Abstract:
Background: Warfarin is a widely used anticoagulant, particularly in low-income countries, to
prevent thromboembolic complications. Achieving and maintaining the target INR range is
critical, as deviations increase the risk of thrombosis or bleeding, especially during the initial
weeks of therapy and more so in hospitalized patients . This study investigates factors influencing
target INR attainment in hospitalized patients newly starting warfarin at Jimma University Medical
Center, aiming to improve anticoagulant therapy management and patient outcomes.
Objective: To asses factors affecting target INR attainment among inpatients newly initiated on
warfarin at JUMC
Methods: An institutional-based prospective logtudinal study was conducted from April ,2024 to
March ,2025 at Jimma University Medical Center. Data were collected using a structured
questionnaire covering sociodemographic, clinical, and laboratory parameters. Binary logistic
regression analysis was done to identify factors associated with attaining target INR at discharge.

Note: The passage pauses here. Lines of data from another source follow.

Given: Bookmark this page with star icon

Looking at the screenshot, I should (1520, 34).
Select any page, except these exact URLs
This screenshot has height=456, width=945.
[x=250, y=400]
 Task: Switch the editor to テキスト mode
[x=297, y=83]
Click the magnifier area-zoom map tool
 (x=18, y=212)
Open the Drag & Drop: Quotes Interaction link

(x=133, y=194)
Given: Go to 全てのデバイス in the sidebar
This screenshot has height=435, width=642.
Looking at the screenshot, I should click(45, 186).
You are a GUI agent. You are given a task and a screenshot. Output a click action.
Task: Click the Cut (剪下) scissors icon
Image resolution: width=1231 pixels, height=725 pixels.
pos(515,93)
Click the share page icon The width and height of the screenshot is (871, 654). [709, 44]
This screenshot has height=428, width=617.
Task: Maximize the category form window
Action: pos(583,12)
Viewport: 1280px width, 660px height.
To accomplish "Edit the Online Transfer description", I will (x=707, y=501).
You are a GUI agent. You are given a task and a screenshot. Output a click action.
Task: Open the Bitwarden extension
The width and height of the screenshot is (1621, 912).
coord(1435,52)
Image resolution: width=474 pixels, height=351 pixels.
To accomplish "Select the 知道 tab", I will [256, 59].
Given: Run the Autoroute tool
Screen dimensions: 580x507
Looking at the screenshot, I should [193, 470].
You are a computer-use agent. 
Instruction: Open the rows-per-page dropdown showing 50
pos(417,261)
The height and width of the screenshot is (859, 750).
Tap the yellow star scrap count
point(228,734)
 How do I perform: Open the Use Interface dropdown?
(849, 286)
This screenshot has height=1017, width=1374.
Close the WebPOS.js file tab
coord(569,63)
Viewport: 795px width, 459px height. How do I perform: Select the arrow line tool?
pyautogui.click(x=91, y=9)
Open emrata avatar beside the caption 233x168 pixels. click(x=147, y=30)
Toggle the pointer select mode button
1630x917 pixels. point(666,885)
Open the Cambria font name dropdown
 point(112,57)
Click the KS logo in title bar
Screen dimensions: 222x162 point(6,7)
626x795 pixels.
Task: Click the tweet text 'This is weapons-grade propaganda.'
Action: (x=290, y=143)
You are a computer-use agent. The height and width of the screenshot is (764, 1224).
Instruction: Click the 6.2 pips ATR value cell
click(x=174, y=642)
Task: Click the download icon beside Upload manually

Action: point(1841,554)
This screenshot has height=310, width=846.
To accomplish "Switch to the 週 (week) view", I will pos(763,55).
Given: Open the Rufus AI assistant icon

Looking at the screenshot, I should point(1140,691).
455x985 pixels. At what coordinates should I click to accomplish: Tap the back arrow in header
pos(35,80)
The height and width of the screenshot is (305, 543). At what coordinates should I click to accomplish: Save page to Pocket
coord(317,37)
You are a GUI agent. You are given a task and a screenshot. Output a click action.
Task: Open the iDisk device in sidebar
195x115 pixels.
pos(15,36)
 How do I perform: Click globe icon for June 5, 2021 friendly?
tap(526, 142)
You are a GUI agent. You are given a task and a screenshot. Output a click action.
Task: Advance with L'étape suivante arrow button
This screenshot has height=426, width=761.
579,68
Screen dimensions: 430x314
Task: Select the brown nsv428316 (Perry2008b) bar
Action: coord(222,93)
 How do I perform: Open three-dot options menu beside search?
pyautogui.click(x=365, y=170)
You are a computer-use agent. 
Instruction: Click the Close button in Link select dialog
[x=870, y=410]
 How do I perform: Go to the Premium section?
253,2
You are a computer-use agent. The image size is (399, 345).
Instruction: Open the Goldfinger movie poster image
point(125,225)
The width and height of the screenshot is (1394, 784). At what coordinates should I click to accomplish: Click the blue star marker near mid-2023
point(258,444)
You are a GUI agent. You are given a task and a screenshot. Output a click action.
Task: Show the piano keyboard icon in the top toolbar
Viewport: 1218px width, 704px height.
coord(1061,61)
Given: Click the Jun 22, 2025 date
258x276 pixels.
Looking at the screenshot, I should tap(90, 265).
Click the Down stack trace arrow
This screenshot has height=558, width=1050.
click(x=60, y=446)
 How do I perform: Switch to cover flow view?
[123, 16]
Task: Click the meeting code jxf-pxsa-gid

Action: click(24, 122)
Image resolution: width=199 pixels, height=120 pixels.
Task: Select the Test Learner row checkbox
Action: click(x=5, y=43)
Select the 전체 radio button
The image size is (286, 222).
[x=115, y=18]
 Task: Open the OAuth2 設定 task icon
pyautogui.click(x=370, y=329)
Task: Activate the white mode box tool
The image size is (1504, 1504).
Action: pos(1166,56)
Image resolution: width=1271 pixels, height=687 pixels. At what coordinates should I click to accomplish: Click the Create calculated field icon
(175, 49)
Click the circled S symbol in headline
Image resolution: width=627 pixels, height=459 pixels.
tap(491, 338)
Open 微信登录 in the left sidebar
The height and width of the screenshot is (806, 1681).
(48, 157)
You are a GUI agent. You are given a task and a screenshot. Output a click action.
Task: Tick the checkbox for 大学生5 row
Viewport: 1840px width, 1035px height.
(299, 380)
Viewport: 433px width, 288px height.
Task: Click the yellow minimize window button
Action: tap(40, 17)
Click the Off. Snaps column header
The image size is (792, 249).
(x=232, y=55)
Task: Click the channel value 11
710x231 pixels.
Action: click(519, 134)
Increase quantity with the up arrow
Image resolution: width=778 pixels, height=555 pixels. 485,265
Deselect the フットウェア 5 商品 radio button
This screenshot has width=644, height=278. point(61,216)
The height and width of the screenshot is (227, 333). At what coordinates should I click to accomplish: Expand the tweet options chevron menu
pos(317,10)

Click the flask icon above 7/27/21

An adjusted odd ratio with their corresponding 95 % confidence interval was computed. A p-value
of less than 0.05 was used to declare the statistical significance level.
Results: The study found that only 43.4% ( 49 out of 113 ) patients achieved target INR during
hospital stay. good warfarin adherence (AOR = 5.88; 95% CI: 1.19 – 24.3) and frequent INR
measurement (AOR = 1.47; 95% CI: 1.03-2.04) were associated with target INR attainment during
hospital stay.
Conclusion: More than half of patients failed to reach target INR levels during hospitalization.
Enhancing adherence and frequent monitoring could improve anticoagulation outcomes.